* **Your assignment**: Please copy only the material from the line that has "Download ECSS eGlossary App (Android)" to the very last line, both ends included, exactly as written and without pictures.

::::::::

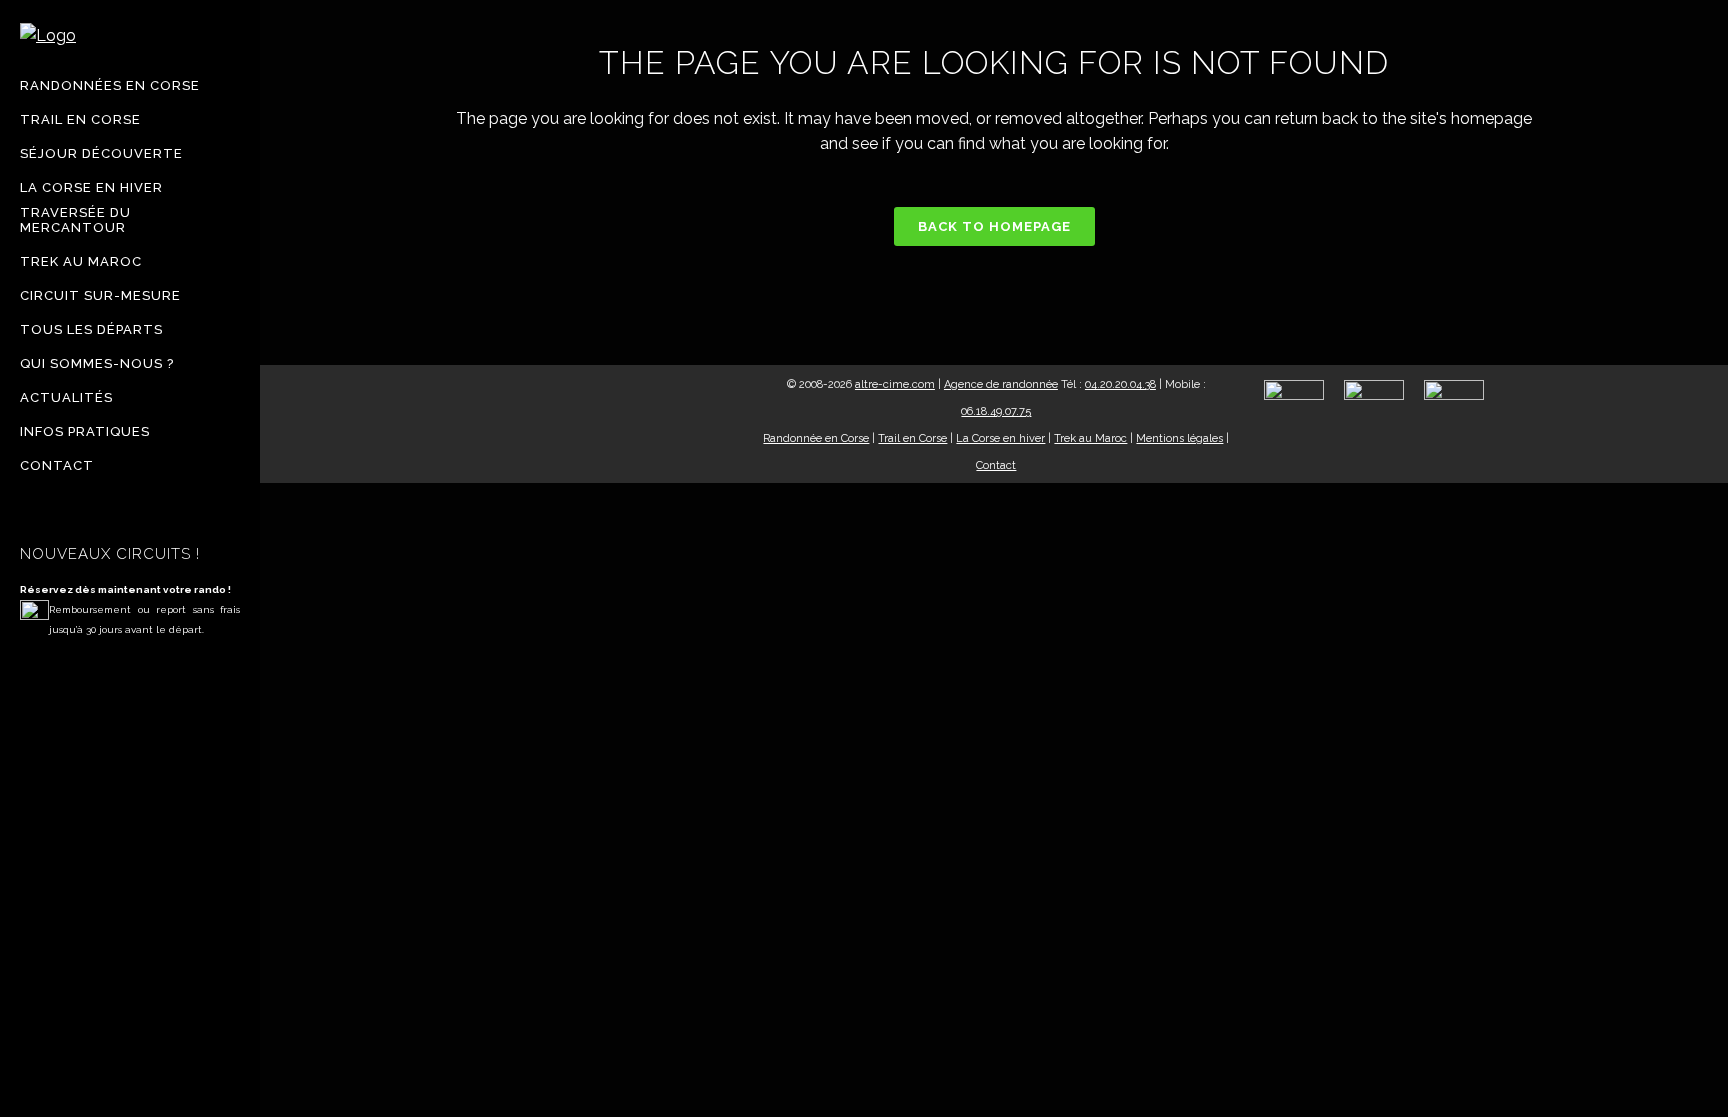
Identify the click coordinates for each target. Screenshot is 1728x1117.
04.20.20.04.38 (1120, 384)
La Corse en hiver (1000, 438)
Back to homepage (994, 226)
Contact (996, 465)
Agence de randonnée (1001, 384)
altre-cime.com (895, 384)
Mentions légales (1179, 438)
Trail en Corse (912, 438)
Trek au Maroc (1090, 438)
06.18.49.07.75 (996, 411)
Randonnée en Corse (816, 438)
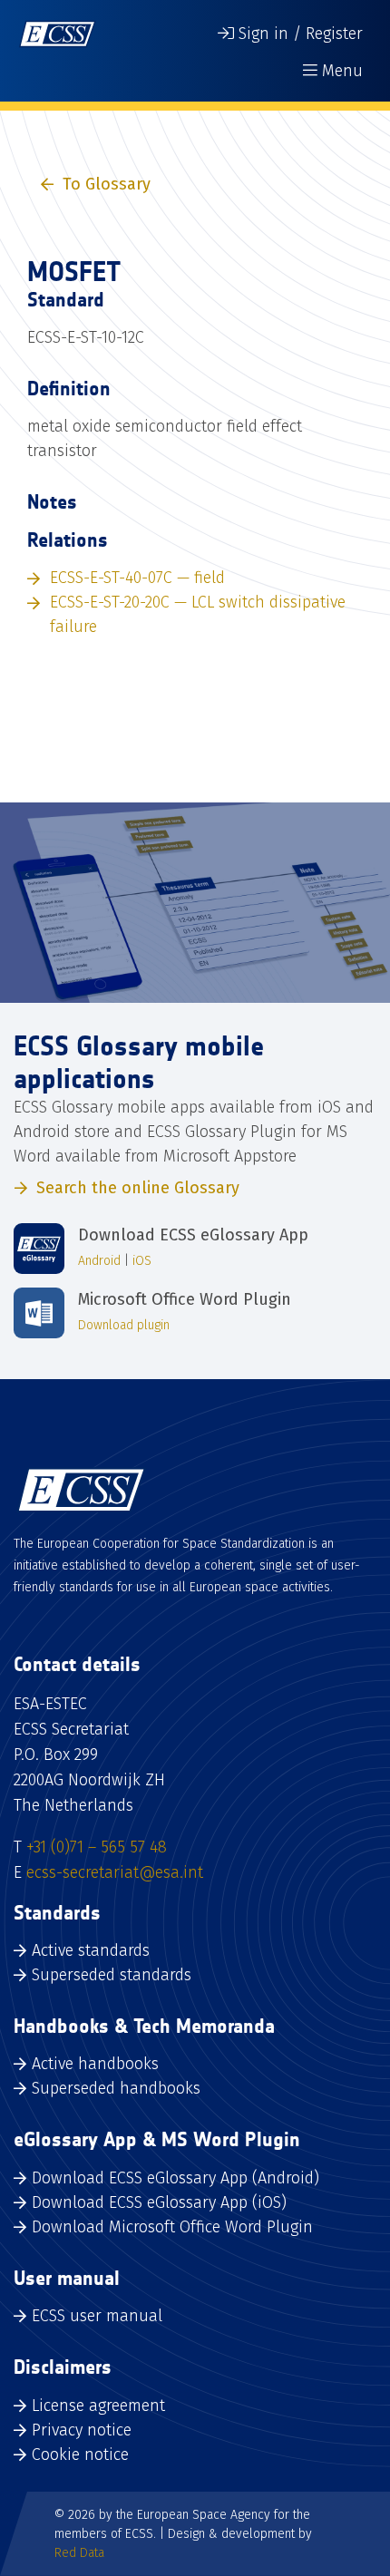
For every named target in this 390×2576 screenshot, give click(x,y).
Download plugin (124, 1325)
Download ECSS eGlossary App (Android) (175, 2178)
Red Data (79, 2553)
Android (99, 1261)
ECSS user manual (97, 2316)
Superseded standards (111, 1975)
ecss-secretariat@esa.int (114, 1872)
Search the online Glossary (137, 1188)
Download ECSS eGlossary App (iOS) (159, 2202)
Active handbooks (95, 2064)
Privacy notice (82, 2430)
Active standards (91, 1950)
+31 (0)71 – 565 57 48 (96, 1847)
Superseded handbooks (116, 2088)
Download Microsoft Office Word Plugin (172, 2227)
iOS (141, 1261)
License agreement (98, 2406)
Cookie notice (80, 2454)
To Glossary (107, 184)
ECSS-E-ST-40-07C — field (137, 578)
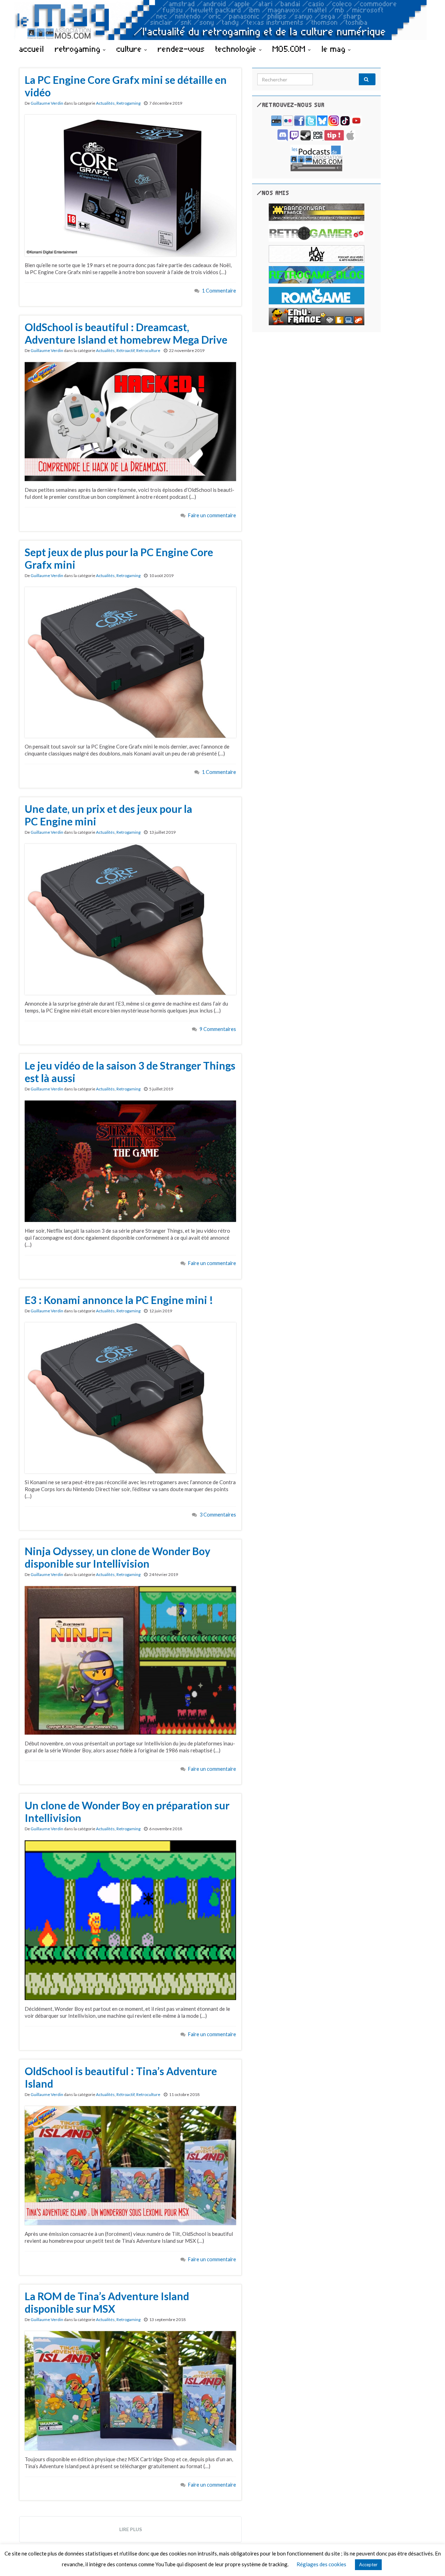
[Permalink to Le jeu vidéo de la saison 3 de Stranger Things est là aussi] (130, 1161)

::::::::

* **Exercise solution**:
Download ECSS eGlossary App (Android) (175, 2178)
Red Data (79, 2553)
Android (99, 1261)
ECSS user manual (97, 2316)
Superseded standards (111, 1975)
ecss-secretariat@esa.int (114, 1872)
Search the online Glossary (137, 1188)
Download ECSS eGlossary App (iOS) (159, 2202)
Active handbooks (95, 2064)
Privacy notice (82, 2430)
Active standards (91, 1950)
+31 (0)71 – 565 57 48 (96, 1847)
Superseded handbooks (116, 2088)
Download Microsoft Office Word Plugin (172, 2227)
iOS (141, 1261)
License agreement (98, 2406)
Cookie notice (80, 2454)
To Glossary (107, 184)
ECSS-E-ST-40-07C — field (137, 578)
[Permalink to Le jeu vidéo de la saison 3 de Stranger Things est là aussi] (130, 1161)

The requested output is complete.